#### [Task details]
Word for word, restate every entry shown below.

================

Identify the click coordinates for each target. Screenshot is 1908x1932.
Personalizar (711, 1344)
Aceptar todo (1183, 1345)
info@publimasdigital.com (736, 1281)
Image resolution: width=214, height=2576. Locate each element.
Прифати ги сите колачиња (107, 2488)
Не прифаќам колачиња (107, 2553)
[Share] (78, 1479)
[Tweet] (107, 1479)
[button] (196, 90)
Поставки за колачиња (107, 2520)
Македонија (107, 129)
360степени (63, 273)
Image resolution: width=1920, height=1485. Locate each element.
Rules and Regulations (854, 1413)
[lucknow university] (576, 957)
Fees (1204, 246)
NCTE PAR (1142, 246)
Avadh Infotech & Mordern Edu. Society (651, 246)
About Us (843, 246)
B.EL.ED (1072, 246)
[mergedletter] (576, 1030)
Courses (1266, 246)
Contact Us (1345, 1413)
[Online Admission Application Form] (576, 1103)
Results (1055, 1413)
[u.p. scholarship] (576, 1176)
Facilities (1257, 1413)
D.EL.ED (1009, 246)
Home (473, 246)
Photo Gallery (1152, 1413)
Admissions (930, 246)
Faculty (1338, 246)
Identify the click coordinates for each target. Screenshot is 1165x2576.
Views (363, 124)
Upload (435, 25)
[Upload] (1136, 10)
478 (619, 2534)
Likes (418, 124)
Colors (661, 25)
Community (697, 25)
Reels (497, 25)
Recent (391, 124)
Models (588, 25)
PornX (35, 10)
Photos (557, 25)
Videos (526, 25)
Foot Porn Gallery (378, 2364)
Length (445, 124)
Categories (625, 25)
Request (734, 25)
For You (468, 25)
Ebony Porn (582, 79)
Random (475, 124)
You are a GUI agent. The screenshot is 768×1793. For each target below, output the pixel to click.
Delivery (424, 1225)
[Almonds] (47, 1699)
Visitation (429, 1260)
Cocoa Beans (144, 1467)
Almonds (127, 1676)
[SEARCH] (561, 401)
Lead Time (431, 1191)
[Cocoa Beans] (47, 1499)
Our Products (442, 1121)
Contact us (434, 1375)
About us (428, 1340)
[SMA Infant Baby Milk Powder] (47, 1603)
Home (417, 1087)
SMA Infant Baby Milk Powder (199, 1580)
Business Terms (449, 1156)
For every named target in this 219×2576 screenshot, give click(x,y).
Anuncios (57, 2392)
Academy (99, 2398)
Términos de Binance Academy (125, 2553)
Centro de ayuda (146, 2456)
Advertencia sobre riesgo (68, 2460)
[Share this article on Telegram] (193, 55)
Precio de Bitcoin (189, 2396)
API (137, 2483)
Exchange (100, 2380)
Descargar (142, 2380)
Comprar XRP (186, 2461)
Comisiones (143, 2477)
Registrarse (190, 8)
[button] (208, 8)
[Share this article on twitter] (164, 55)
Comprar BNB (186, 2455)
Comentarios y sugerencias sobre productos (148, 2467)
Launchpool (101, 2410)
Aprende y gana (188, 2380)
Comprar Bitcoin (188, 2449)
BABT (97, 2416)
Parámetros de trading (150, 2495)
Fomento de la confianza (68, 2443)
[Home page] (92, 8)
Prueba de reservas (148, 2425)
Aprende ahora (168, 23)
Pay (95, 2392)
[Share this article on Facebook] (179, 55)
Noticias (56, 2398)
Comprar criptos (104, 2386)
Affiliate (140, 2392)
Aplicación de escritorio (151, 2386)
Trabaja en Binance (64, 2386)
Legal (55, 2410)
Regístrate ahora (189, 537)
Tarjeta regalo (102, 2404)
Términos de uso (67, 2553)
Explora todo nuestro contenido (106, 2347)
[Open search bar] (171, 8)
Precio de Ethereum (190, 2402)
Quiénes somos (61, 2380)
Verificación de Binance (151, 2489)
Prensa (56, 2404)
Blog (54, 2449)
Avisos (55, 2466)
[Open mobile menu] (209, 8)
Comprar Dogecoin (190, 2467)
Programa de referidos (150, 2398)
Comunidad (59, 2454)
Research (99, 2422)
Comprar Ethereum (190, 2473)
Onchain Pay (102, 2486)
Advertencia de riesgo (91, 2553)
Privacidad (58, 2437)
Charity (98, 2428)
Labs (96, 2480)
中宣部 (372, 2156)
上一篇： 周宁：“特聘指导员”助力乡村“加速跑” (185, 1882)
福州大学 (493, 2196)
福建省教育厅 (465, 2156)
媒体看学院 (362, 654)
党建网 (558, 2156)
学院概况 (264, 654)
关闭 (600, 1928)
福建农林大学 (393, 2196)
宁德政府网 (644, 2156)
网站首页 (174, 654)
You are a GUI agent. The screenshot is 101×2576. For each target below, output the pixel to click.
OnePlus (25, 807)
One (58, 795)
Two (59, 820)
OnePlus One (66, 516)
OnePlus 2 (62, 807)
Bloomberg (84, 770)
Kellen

================

#### [Output for this exercise]
Identify the click coordinates for each target. Screenshot is 1908x1932.
Personalizar (711, 1344)
Aceptar todo (1183, 1345)
info@publimasdigital.com (736, 1281)
Image resolution: width=214, height=2576. Locate each element.
Прифати ги сите колачиња (107, 2488)
Не прифаќам колачиња (107, 2553)
[Share] (78, 1479)
[Tweet] (107, 1479)
[button] (196, 90)
Поставки за колачиња (107, 2520)
Македонија (107, 129)
360степени (63, 273)
Image resolution: width=1920, height=1485. Locate each element.
Rules and Regulations (854, 1413)
[lucknow university] (576, 957)
Fees (1204, 246)
NCTE PAR (1142, 246)
Avadh Infotech & Mordern Edu. Society (651, 246)
About Us (843, 246)
B.EL.ED (1072, 246)
[mergedletter] (576, 1030)
Courses (1266, 246)
Contact Us (1345, 1413)
[Online Admission Application Form] (576, 1103)
Results (1055, 1413)
[u.p. scholarship] (576, 1176)
Facilities (1257, 1413)
D.EL.ED (1009, 246)
Home (473, 246)
Photo Gallery (1152, 1413)
Admissions (930, 246)
Faculty (1338, 246)
Identify the click coordinates for each target. Screenshot is 1165x2576.
Views (363, 124)
Upload (435, 25)
[Upload] (1136, 10)
478 (619, 2534)
Likes (418, 124)
Colors (661, 25)
Community (697, 25)
Reels (497, 25)
Recent (391, 124)
Models (588, 25)
PornX (35, 10)
Photos (557, 25)
Videos (526, 25)
Foot Porn Gallery (378, 2364)
Length (445, 124)
Categories (625, 25)
Request (734, 25)
For You (468, 25)
Ebony Porn (582, 79)
Random (475, 124)
You are a GUI agent. The screenshot is 768×1793. For each target below, output the pixel to click.
Delivery (424, 1225)
[Almonds] (47, 1699)
Visitation (429, 1260)
Cocoa Beans (144, 1467)
Almonds (127, 1676)
[SEARCH] (561, 401)
Lead Time (431, 1191)
[Cocoa Beans] (47, 1499)
Our Products (442, 1121)
Contact us (434, 1375)
About us (428, 1340)
[SMA Infant Baby Milk Powder] (47, 1603)
Home (417, 1087)
SMA Infant Baby Milk Powder (199, 1580)
Business Terms (449, 1156)
For every named target in this 219×2576 screenshot, give click(x,y).
Anuncios (57, 2392)
Academy (99, 2398)
Términos de Binance Academy (125, 2553)
Centro de ayuda (146, 2456)
Advertencia sobre riesgo (68, 2460)
[Share this article on Telegram] (193, 55)
Precio de Bitcoin (189, 2396)
API (137, 2483)
Exchange (100, 2380)
Descargar (142, 2380)
Comprar XRP (186, 2461)
Comisiones (143, 2477)
Registrarse (190, 8)
[button] (208, 8)
[Share this article on twitter] (164, 55)
Comprar BNB (186, 2455)
Comentarios y sugerencias sobre productos (148, 2467)
Launchpool (101, 2410)
Aprende y gana (188, 2380)
Comprar Bitcoin (188, 2449)
BABT (97, 2416)
Parámetros de trading (150, 2495)
Fomento de la confianza (68, 2443)
[Home page] (92, 8)
Prueba de reservas (148, 2425)
Aprende ahora (168, 23)
Pay (95, 2392)
[Share this article on Facebook] (179, 55)
Noticias (56, 2398)
Comprar criptos (104, 2386)
Affiliate (140, 2392)
Aplicación de escritorio (151, 2386)
Trabaja en Binance (64, 2386)
Legal (55, 2410)
Regístrate ahora (189, 537)
Tarjeta regalo (102, 2404)
Términos de uso (67, 2553)
Explora todo nuestro contenido (106, 2347)
[Open search bar] (171, 8)
Precio de Ethereum (190, 2402)
Quiénes somos (61, 2380)
Verificación de Binance (151, 2489)
Prensa (56, 2404)
Blog (54, 2449)
Avisos (55, 2466)
[Open mobile menu] (209, 8)
Comprar Dogecoin (190, 2467)
Programa de referidos (150, 2398)
Comunidad (59, 2454)
Research (99, 2422)
Comprar Ethereum (190, 2473)
Onchain Pay (102, 2486)
Advertencia de riesgo (91, 2553)
Privacidad (58, 2437)
Charity (98, 2428)
Labs (96, 2480)
中宣部 (372, 2156)
上一篇： 周宁：“特聘指导员”助力乡村“加速跑” (185, 1882)
福州大学 (493, 2196)
福建省教育厅 (465, 2156)
媒体看学院 (362, 654)
党建网 (558, 2156)
学院概况 (264, 654)
关闭 (600, 1928)
福建农林大学 (393, 2196)
宁德政府网 (644, 2156)
网站首页 (174, 654)
You are a GUI agent. The screenshot is 101×2576. For each target below, output the pixel to click.
OnePlus (25, 807)
One (58, 795)
Two (59, 820)
OnePlus One (66, 516)
OnePlus 2 (62, 807)
Bloomberg (84, 770)
Kellen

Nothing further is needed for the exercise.